The unpublished findings were reported Wednesday at the 25th Annual Meeting of the American Society for Metabolic and Bariatric Surgery (ASMBS) in Washington, D.C.
"I think we can say with reasonable confidence that weight loss is associated with a reduced risk of cancer and death from the disease in morbidly obese people," Christou tells WebMD. "The weight loss doesn't have to be from surgery, but surgery is proving to be the only the permanent treatment option that we have for this group of patients."
Weight Loss and Cancer Risk
Last year, an estimated 205,000 people in the U.S. had gastric bypass, gastric banding, or some other form of bariatric, or weight loss, surgery.
Candidates for bariatric surgery include those who are morbidly obese, which for most people means being 100 or more pounds overweight or having a body mass index (BMI) of 40 or more.

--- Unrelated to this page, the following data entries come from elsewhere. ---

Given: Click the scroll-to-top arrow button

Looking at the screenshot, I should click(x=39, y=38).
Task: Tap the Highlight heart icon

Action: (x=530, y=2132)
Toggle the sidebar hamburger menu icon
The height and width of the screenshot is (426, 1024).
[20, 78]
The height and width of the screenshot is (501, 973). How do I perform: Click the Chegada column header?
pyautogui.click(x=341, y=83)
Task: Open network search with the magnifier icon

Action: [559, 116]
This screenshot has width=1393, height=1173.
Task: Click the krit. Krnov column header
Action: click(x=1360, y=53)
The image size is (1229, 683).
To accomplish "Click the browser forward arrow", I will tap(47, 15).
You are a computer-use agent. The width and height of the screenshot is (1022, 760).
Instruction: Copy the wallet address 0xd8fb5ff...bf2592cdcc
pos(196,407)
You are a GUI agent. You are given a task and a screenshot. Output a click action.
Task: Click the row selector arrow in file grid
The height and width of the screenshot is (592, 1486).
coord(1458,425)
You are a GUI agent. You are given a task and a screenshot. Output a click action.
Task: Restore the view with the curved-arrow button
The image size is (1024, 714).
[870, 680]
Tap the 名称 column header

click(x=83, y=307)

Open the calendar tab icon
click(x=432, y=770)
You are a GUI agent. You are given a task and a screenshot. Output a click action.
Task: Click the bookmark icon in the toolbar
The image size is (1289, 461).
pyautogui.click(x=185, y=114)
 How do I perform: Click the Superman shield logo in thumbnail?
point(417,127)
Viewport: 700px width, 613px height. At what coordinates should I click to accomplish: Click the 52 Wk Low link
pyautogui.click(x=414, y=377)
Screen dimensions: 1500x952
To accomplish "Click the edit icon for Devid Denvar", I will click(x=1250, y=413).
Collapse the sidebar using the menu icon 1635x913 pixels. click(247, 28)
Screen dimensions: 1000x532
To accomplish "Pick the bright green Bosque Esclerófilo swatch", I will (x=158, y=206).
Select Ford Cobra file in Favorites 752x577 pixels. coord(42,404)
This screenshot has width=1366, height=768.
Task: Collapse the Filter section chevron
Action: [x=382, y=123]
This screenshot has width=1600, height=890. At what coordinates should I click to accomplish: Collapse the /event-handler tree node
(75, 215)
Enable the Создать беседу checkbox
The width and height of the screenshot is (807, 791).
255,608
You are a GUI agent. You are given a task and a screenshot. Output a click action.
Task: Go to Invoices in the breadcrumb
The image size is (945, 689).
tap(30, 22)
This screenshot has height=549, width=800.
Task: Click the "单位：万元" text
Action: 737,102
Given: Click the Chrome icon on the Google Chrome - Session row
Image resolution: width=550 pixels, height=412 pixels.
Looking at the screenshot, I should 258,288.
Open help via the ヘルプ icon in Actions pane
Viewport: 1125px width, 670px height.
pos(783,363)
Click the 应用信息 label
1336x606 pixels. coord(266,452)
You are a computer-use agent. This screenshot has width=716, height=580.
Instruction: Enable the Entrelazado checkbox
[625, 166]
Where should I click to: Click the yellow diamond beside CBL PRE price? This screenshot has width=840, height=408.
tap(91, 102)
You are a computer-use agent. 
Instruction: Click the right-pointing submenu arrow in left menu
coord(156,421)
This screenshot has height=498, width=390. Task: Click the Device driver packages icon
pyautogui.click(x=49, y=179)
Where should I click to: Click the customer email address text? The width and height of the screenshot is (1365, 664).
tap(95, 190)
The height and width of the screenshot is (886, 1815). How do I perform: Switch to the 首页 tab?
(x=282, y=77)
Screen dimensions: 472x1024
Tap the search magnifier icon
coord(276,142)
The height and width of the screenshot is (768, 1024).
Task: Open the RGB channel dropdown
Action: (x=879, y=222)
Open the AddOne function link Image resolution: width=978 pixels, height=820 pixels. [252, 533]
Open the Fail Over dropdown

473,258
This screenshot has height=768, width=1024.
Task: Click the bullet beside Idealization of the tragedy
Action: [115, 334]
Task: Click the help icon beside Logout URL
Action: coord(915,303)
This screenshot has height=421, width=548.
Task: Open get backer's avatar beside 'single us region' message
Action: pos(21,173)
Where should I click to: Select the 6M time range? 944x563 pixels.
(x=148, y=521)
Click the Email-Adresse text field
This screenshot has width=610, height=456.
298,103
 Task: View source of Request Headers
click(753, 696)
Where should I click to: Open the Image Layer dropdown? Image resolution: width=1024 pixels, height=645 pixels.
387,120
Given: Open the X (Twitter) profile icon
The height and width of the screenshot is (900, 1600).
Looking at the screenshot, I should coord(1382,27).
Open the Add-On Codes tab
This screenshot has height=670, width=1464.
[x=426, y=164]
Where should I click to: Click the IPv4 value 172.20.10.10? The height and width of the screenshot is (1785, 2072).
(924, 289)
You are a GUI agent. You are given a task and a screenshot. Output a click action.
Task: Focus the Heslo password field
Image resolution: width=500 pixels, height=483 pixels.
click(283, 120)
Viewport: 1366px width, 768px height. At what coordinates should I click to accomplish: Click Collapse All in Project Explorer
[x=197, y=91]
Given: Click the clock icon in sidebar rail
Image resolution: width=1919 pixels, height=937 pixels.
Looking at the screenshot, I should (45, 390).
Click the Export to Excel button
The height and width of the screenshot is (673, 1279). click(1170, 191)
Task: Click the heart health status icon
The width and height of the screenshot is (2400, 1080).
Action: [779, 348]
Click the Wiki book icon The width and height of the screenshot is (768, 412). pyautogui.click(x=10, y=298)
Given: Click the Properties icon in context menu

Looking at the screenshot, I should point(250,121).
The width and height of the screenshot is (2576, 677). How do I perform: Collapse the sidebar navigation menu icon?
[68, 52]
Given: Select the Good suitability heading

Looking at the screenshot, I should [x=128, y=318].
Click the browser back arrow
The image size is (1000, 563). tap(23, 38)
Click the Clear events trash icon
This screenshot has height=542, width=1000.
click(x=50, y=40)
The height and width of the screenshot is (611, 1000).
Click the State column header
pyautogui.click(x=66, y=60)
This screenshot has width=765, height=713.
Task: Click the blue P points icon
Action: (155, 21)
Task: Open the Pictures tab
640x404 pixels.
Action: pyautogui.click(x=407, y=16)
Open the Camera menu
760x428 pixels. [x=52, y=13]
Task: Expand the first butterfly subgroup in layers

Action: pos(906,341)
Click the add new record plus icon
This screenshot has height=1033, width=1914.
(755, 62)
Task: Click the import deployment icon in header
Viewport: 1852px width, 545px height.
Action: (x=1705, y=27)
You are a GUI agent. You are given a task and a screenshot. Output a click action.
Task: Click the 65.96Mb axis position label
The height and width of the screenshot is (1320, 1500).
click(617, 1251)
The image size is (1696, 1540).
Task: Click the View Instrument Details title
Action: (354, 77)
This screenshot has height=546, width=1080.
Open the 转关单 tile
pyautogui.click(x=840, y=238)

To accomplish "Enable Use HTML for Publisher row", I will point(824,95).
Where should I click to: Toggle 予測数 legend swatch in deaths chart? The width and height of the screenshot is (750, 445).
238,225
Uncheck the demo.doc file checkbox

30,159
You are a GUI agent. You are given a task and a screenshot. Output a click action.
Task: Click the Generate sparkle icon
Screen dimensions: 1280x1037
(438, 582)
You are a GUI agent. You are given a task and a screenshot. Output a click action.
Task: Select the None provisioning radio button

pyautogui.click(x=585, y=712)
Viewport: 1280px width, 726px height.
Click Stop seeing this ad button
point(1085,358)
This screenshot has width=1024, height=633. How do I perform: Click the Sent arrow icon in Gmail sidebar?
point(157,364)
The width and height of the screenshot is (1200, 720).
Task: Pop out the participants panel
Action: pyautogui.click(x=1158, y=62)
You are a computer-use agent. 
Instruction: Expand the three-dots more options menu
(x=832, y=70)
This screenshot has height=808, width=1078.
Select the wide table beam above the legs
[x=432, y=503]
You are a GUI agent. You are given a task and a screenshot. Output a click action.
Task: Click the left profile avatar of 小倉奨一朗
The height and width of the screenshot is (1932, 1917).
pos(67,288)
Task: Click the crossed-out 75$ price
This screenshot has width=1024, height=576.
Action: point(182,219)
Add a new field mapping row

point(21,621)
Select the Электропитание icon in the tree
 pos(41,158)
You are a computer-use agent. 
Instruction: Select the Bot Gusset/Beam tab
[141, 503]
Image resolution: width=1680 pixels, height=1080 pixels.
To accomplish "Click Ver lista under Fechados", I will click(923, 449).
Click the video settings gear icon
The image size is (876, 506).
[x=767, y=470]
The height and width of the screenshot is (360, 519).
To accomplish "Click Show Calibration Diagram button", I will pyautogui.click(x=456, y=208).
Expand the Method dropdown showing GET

A 5-foot, 5-inch person who weighs 245 or more would be considered morbidly obese, as would someone who is 6 feet tall and weighs at least 295 pounds.
The newly reported study included 1,035 morbidly obese patients who underwent bariatric surgery between 1986 and 2002 and 5,746 patients matched for age, gender, and duration of morbid obesity who did not have surgery.
Four out of five surgically treated patients had gastric bypass surgery and the rest had gastric banding procedures.
During five years of follow-up, 21 (2%) surgically treated patients were diagnosed with cancer, compared to 487 (8.5%) of nonsurgically treated patients.
The bariatric surgery patients had an 85% lower incidence of breast cancer, a 70% lower incidence of colon and pancreatic cancer, a 50% lower incidence of non-Hodgkin's lymphoma, and a 60% lower incidence of skin cancer.
But because of the small study size, all but the breast cancer finding could have been chance findings, Christou says.
"With breast cancer we can be reasonably certain that the reduction was not due to chance," he says. "The other cancers were certainly trending in that direction, suggesting that there is something here that needs to be investigated further."